Thus Magellan believed that since Rajah Humabon was the king of Cebu, he was the king of Mactan as well. But the island of Mactan, the dominion of Lapulapu and Zula, was in a location that enabled them to intercept trade ships entering the harbor of Cebu, Humabon's domain. Thus, it was more likely that Lapulapu was actually more powerful than Humabon, or at least was the undisputed ruler of Mactan. Humabon was married to Lapulapu's niece. When Magellan demanded that Lapulapu submit as his King Humabon had done, Lapulapu purportedly replied that: "he was unwilling to come and do reverence to one whom he had been commanding for so long a time".[23]
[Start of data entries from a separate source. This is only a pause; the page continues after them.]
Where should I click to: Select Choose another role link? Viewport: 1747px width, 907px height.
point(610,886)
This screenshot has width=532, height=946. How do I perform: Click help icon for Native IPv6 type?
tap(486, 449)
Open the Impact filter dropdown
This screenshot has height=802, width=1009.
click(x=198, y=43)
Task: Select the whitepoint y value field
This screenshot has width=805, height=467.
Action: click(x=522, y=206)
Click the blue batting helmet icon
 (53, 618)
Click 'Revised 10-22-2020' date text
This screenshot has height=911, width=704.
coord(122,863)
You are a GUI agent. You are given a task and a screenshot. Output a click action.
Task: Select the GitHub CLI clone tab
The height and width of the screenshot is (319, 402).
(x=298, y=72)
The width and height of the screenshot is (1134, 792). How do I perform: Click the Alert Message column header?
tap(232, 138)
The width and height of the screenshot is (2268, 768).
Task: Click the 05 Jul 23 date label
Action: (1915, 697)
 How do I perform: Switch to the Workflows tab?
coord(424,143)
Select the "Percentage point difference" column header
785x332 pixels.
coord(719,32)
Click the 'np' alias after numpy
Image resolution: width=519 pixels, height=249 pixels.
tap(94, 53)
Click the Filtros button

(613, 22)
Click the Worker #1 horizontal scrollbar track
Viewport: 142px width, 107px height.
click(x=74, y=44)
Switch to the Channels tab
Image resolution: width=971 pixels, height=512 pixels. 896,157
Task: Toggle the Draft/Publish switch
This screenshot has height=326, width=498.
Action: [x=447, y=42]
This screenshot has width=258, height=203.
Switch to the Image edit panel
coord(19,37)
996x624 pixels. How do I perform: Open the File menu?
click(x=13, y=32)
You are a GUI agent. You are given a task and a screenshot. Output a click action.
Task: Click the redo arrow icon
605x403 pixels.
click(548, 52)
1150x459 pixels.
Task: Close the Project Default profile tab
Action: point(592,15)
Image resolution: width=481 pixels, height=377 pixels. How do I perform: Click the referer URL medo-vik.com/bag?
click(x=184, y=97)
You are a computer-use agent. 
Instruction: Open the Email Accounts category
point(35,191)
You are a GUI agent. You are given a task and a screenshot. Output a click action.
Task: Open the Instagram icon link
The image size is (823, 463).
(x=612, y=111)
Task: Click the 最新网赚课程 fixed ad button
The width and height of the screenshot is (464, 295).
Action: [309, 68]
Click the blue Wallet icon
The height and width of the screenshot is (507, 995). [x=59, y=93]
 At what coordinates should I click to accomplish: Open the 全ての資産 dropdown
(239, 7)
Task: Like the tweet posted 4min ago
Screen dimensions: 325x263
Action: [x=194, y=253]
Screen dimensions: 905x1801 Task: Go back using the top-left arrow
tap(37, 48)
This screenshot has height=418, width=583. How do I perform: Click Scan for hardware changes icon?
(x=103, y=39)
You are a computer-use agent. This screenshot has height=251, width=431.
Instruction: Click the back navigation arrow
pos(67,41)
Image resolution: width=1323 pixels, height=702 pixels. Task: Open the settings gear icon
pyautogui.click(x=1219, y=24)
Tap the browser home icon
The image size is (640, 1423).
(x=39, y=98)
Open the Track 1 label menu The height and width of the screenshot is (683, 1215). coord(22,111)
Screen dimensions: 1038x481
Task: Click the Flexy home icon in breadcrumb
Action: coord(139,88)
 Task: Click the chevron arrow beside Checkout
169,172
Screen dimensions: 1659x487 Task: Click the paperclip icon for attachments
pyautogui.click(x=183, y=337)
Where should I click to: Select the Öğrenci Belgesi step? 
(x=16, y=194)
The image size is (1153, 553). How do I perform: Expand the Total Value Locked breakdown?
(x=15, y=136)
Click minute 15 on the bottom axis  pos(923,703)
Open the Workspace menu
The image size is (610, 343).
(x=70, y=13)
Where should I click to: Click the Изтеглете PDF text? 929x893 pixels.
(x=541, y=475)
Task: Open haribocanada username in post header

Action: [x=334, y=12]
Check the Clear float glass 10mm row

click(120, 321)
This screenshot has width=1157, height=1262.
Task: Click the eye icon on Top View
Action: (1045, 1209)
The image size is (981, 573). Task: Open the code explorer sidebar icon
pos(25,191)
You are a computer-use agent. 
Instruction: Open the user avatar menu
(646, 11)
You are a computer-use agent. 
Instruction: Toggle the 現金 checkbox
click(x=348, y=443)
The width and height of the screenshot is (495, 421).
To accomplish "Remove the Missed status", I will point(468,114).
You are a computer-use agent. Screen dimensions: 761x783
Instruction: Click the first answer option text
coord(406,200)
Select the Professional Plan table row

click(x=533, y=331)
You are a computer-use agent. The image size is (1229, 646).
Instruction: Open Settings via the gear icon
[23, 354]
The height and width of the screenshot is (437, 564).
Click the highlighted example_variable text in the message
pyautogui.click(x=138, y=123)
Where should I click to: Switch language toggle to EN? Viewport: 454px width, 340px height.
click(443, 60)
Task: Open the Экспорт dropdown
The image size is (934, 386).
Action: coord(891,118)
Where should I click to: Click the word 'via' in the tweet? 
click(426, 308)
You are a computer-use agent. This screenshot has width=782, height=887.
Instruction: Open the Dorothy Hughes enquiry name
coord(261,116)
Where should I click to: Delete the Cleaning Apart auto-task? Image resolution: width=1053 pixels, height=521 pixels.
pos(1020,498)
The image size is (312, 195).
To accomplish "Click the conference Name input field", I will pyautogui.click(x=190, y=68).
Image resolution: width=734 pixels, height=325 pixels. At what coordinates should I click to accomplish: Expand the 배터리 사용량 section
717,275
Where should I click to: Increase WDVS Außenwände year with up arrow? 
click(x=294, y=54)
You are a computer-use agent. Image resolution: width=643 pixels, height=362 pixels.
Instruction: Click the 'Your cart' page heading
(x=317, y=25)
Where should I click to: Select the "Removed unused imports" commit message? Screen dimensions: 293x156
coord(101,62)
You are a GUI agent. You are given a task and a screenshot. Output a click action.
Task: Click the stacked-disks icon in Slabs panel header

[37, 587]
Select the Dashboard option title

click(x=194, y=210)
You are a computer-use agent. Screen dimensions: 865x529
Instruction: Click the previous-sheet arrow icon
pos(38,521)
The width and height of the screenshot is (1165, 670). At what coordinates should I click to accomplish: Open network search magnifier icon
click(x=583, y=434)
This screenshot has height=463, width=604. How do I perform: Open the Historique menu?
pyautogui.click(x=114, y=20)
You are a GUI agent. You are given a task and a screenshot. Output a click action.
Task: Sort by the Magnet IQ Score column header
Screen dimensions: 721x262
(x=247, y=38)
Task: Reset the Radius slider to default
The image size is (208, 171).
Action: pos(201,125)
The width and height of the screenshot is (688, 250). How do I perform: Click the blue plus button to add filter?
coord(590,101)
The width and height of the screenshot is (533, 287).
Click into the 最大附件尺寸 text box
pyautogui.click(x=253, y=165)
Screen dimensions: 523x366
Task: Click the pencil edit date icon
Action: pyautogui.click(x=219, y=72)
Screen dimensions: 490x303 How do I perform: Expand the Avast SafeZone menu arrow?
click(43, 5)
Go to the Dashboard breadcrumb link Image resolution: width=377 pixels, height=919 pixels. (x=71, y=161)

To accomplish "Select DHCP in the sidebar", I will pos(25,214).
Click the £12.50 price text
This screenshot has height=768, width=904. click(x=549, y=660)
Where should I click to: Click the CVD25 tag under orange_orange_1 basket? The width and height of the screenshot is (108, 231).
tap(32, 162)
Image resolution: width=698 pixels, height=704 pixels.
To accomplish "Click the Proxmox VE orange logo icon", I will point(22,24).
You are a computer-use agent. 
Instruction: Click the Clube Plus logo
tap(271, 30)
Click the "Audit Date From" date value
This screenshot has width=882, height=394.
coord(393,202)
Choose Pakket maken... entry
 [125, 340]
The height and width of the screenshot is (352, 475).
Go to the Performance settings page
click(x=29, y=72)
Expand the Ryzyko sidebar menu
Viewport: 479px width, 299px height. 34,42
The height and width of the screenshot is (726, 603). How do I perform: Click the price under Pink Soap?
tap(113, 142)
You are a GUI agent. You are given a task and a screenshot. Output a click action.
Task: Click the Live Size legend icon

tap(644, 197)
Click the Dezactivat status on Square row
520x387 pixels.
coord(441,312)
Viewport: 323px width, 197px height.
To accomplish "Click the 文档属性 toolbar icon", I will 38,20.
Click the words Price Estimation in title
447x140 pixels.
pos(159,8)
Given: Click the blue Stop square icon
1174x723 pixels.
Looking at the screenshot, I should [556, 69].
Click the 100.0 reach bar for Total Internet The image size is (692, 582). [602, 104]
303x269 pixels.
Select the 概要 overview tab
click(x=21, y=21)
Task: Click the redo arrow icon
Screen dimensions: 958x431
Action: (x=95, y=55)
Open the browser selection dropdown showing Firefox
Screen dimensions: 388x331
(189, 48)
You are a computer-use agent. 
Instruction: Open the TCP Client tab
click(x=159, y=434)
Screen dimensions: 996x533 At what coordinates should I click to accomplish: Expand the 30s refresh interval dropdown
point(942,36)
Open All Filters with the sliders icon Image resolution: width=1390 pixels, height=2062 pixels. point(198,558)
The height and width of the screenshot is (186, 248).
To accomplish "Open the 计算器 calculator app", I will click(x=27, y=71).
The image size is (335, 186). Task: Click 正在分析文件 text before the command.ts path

The Aginid chronicle also records that Humabon had actually purposefully goaded the Spaniards into fighting Lapulapu, who was his enemy at that time. However, the men of Humabon who accompanied Magellan did not engage in battle with Lapulapu, though they helped with recovering the wounded Spaniards. Humabon later poisoned and killed 27 Spanish sailors during a feast. According to the Aginid, this was because they had started raping the local women. It was also possibly to aid Magellan's Malay slave interpreter, Enrique of Malacca, in gaining his freedom. The Spanish were refusing to release him, even though Magellan explicitly willed that he be set free upon his death.[18][21] A discourse by Giovanni Battista Ramusio also claims that Enrique warned the Chief of "Subuth" that the Spaniards were plotting to capture the king and that this led to the murder of the Spaniards at the banquet.[24] Enrique stayed in Cebu with Humabon while the Spanish escaped to Bohol.[18][21]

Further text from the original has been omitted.